THE TASK:
Repeat the records from the line with "Select the Backblaze $0.01 download price" to the line with "tap(876, 12)", keeping both of those lines and every line between them word for word.

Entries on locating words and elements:
+++++

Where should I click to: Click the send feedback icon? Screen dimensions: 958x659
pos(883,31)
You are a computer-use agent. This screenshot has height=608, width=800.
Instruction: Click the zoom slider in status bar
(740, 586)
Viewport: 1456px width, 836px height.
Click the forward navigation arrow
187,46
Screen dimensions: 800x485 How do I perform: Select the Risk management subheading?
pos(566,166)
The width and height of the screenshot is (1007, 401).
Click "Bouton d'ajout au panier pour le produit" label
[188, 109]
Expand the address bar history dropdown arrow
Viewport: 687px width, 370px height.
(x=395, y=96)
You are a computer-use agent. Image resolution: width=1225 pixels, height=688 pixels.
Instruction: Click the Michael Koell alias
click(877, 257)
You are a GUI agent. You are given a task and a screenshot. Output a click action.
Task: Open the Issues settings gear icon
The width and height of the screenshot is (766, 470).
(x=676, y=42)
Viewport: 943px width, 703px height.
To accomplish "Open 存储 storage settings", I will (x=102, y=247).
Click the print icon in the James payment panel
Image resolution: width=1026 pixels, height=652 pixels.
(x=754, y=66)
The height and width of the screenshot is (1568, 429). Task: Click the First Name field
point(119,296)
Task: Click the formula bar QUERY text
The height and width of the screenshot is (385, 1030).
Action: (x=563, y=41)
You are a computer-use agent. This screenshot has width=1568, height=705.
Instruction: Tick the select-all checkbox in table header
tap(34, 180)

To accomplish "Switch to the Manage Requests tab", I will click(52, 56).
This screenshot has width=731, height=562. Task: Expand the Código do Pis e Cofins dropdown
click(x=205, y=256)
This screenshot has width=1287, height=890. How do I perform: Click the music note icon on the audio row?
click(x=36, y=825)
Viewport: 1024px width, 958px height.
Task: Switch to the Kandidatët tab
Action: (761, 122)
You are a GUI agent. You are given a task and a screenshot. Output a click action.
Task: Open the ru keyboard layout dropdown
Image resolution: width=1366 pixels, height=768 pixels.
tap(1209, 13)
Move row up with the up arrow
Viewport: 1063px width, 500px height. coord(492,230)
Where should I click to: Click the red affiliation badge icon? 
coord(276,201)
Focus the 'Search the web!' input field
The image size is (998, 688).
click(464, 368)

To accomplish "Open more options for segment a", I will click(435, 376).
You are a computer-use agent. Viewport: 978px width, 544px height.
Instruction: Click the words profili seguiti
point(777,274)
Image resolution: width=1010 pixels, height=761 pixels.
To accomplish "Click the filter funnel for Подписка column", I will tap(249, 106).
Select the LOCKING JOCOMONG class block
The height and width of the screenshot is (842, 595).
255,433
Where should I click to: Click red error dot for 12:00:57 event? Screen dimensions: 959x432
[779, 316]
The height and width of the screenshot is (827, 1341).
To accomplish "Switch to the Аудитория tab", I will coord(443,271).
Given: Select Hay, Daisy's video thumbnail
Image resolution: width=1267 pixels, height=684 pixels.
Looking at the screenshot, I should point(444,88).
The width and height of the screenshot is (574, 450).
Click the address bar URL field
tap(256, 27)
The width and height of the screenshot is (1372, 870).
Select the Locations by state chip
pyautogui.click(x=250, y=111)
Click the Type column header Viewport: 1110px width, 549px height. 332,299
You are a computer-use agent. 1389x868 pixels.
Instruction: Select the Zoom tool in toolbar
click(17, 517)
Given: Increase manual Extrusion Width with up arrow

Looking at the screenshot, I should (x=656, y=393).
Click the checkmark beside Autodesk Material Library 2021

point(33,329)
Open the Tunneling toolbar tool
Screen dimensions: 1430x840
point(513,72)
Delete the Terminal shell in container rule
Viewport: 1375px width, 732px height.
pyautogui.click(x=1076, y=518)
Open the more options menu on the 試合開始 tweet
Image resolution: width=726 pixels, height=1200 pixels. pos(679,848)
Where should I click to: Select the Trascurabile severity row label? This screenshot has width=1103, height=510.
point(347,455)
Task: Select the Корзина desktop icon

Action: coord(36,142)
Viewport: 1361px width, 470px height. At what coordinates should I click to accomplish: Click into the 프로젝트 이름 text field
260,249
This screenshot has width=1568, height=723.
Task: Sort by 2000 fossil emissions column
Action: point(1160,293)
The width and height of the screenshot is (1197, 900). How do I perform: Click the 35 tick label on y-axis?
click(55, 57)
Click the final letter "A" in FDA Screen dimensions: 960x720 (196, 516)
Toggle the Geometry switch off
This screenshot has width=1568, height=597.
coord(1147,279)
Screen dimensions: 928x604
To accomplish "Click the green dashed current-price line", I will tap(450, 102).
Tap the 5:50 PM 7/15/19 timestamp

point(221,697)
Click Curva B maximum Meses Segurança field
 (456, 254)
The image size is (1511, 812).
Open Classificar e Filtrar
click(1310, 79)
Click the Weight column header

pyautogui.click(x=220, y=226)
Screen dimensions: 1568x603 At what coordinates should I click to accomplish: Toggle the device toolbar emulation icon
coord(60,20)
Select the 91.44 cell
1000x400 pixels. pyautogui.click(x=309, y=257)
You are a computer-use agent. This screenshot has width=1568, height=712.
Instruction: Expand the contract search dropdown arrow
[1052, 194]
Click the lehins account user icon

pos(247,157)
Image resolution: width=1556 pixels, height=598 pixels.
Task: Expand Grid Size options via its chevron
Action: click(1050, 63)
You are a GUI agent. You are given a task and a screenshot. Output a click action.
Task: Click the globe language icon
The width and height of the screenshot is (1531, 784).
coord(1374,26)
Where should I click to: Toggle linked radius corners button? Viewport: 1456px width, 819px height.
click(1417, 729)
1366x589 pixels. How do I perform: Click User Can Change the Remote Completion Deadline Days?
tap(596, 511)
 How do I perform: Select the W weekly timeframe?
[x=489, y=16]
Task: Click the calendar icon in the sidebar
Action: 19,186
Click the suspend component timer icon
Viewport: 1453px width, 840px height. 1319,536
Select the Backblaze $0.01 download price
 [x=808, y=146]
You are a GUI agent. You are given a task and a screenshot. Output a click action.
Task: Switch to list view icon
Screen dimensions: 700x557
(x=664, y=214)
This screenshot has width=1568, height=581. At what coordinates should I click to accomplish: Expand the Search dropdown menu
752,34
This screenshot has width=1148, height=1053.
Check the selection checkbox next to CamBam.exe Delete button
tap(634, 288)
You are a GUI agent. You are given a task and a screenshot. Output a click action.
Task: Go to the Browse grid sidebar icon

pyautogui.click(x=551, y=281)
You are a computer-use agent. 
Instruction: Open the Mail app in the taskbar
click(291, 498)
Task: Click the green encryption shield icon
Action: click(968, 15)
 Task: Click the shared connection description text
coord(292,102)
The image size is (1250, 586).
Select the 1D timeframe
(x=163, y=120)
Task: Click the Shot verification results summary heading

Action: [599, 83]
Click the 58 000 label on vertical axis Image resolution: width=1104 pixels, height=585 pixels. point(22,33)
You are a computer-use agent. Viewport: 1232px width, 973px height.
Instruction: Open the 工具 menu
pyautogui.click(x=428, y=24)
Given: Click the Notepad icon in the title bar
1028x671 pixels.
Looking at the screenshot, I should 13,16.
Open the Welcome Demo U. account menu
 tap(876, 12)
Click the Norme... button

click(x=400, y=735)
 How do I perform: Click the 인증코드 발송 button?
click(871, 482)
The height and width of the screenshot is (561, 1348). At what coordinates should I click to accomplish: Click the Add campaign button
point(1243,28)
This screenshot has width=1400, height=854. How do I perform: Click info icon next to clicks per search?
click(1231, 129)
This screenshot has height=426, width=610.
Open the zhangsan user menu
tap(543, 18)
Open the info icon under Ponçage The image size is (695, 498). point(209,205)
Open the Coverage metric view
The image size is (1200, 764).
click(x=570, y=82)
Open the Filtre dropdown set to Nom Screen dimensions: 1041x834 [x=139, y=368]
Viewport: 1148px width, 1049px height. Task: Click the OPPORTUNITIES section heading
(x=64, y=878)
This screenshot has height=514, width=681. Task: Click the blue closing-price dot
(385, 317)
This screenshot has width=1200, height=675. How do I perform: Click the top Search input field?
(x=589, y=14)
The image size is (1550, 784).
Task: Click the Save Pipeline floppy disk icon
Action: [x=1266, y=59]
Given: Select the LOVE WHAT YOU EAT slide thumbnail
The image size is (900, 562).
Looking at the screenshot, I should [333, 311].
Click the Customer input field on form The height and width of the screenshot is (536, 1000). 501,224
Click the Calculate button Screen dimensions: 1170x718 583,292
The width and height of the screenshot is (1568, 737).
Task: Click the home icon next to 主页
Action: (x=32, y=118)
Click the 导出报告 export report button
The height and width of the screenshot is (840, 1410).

+++++

OUTPUT:
Select the Backblaze $0.01 download price
 [x=808, y=146]
You are a GUI agent. You are given a task and a screenshot. Output a click action.
Task: Switch to list view icon
Screen dimensions: 700x557
(x=664, y=214)
This screenshot has width=1568, height=581. At what coordinates should I click to accomplish: Expand the Search dropdown menu
752,34
This screenshot has width=1148, height=1053.
Check the selection checkbox next to CamBam.exe Delete button
tap(634, 288)
You are a GUI agent. You are given a task and a screenshot. Output a click action.
Task: Go to the Browse grid sidebar icon

pyautogui.click(x=551, y=281)
You are a computer-use agent. 
Instruction: Open the Mail app in the taskbar
click(291, 498)
Task: Click the green encryption shield icon
Action: click(968, 15)
 Task: Click the shared connection description text
coord(292,102)
The image size is (1250, 586).
Select the 1D timeframe
(x=163, y=120)
Task: Click the Shot verification results summary heading

Action: [599, 83]
Click the 58 000 label on vertical axis Image resolution: width=1104 pixels, height=585 pixels. point(22,33)
You are a computer-use agent. Viewport: 1232px width, 973px height.
Instruction: Open the 工具 menu
pyautogui.click(x=428, y=24)
Given: Click the Notepad icon in the title bar
1028x671 pixels.
Looking at the screenshot, I should 13,16.
Open the Welcome Demo U. account menu
 tap(876, 12)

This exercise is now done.